→ WHAT YOU WILL DO
Only one stretch of the listing below is wanted. Give it again exactly, from the line with "Click the 4GFlota" through the line with "Task: Open the".

--- INPUT DATA ---

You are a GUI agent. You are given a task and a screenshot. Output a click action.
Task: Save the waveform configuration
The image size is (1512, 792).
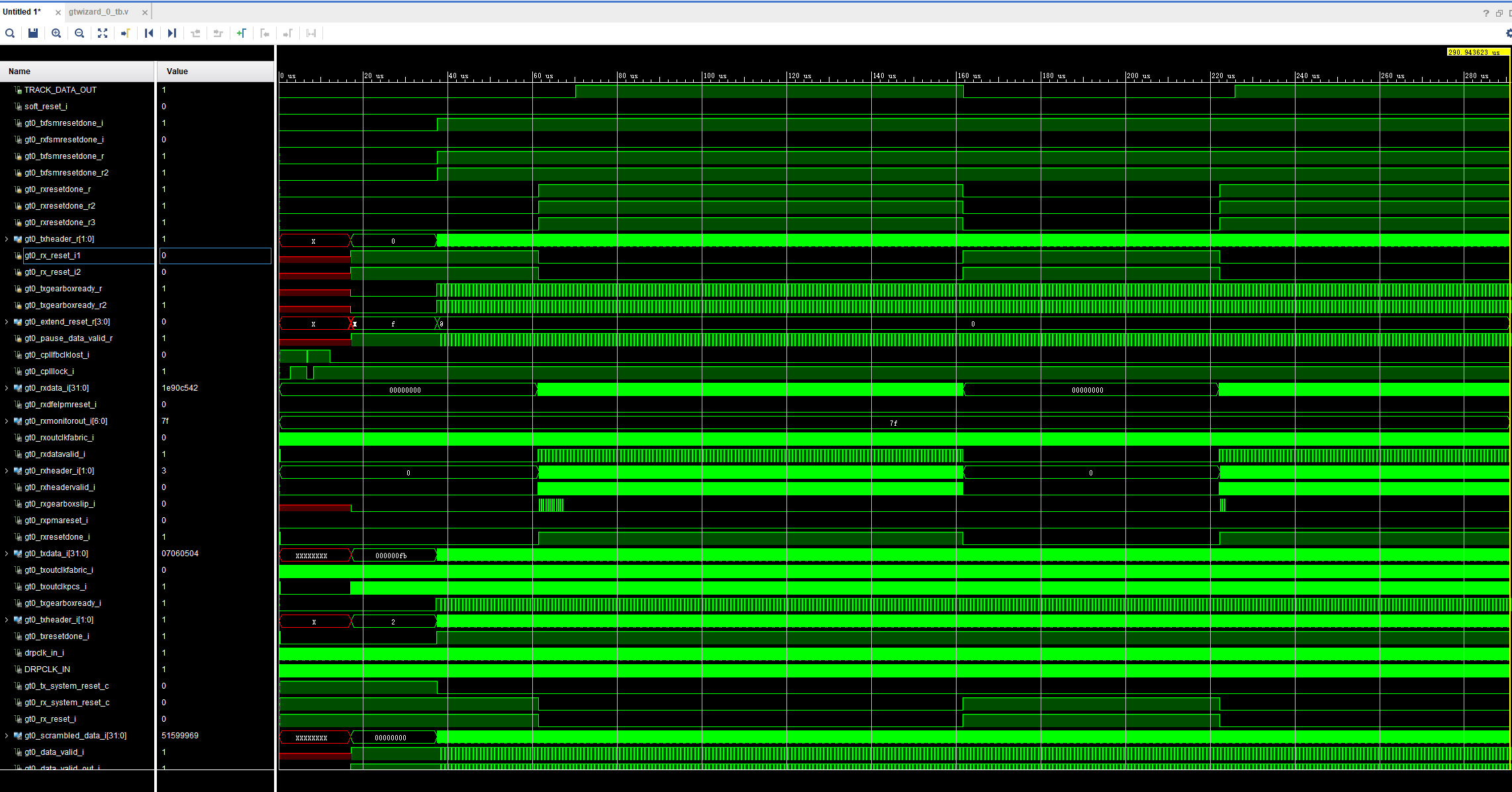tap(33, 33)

---
--- INPUT DATA ---

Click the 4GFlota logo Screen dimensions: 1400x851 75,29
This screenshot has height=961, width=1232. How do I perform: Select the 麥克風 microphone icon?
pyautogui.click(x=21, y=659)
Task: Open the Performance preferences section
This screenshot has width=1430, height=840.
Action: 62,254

---

→ EXERCISE ANSWER
Click the 4GFlota logo Screen dimensions: 1400x851 75,29
This screenshot has height=961, width=1232. How do I perform: Select the 麥克風 microphone icon?
pyautogui.click(x=21, y=659)
Task: Open the Performance preferences section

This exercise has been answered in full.